Background
Chronic spontaneous urticaria (CSU) refers to recurrent urticaria that lasts for more than 6 weeks in the absence of an identifiable trigger. Due to its recurrent wheal and severe itching, CSU seriously affects patients' life quality. There is currently no radical cure for it and its vague pathogenesis limits the development of targeted therapy. With the goal of revealing the underlying mechanism, two data sets with accession numbers GSE57178 and GSE72540 were downloaded from the Gene Expression Omnibus (GEO) database. After identifying the differentially expressed genes (DEGs) of CSU skin lesion samples and healthy controls, four kinds of analyses were performed, namely functional annotation, protein-protein interaction (PPI) network and module construction, co-expression and drug-gene interaction prediction analysis, and immune and stromal cells deconvolution analyses.
Results
92 up-regulated genes and 7 down-regulated genes were selected for subsequent analyses. Through the enrichment analysis of the core modules, three signal pathways were found to be closely related to the occurrence and development of CSU, including TNF signaling pathway, NF-κB signaling pathway and Jak-STAT signaling pathway.
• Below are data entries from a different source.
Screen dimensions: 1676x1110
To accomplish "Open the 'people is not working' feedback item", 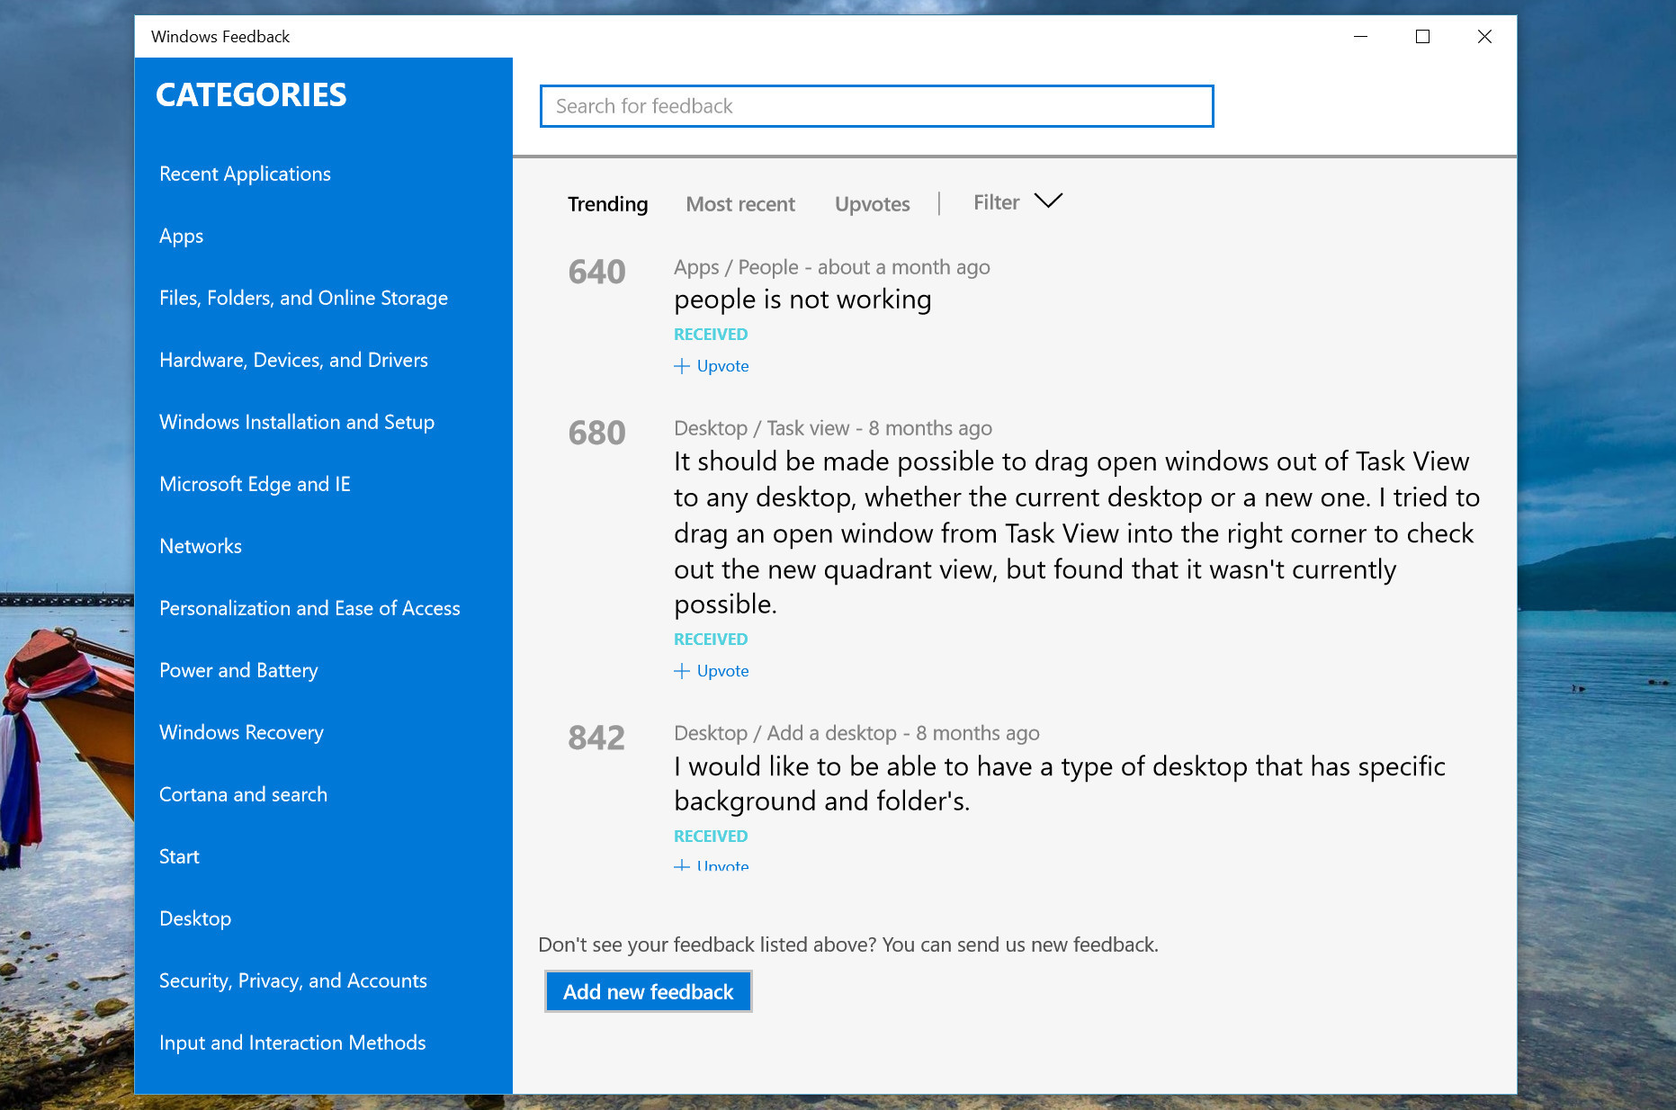I will 802,300.
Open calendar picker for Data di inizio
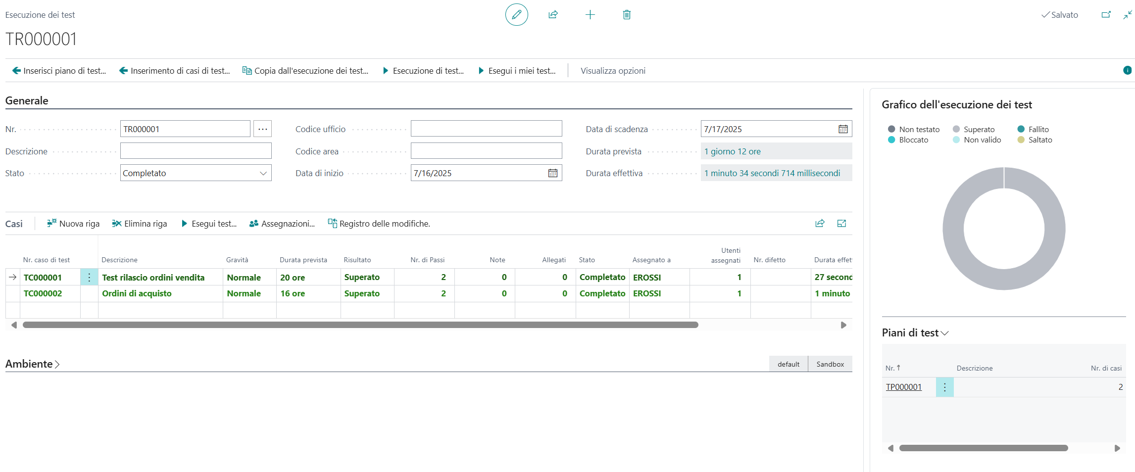 [552, 173]
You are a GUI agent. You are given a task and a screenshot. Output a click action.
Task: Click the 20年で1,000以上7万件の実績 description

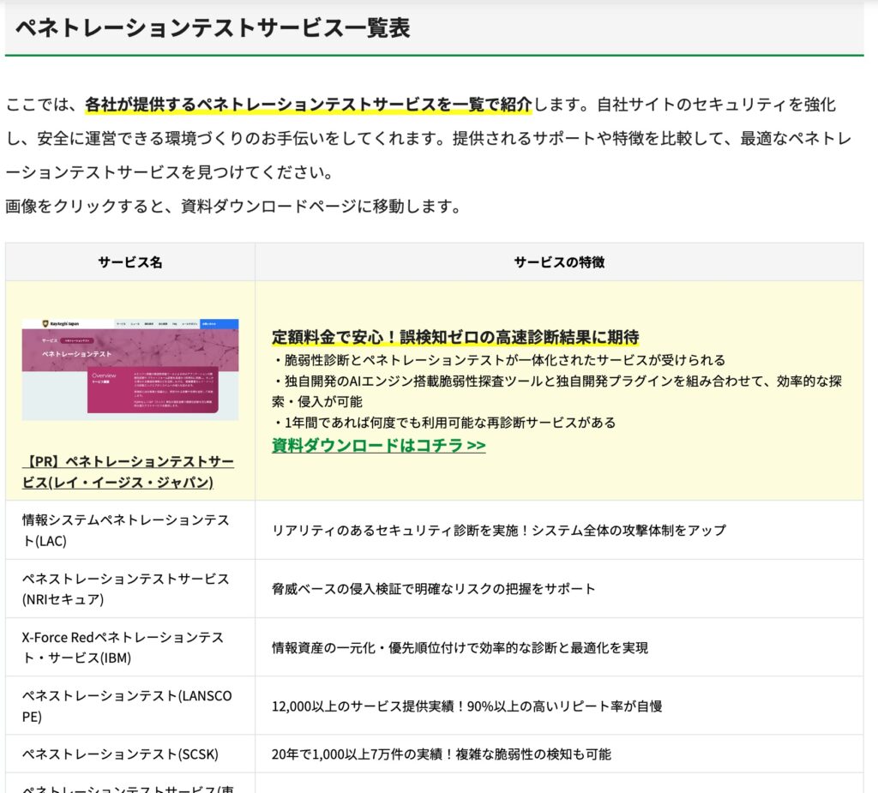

Referring to protein-protein interaction (PPI) network analysis and GeneCards database, we identified four key genes, IL6, TLR4, ICAM1, and PTGS2. In addition, according to the results of immune infiltration analysis, CSU tissue generally contained a higher proportion of dendritic cells, Th2 cells, mast cells, megakaryocyte-erythroid progenitor, preadipocytes, and macrophages M1.
Conclusions
To conclude, the key genes and pathways identified from CSU lesions and normal controls along with the immune infiltration profile may provide new insights into the development of CSU.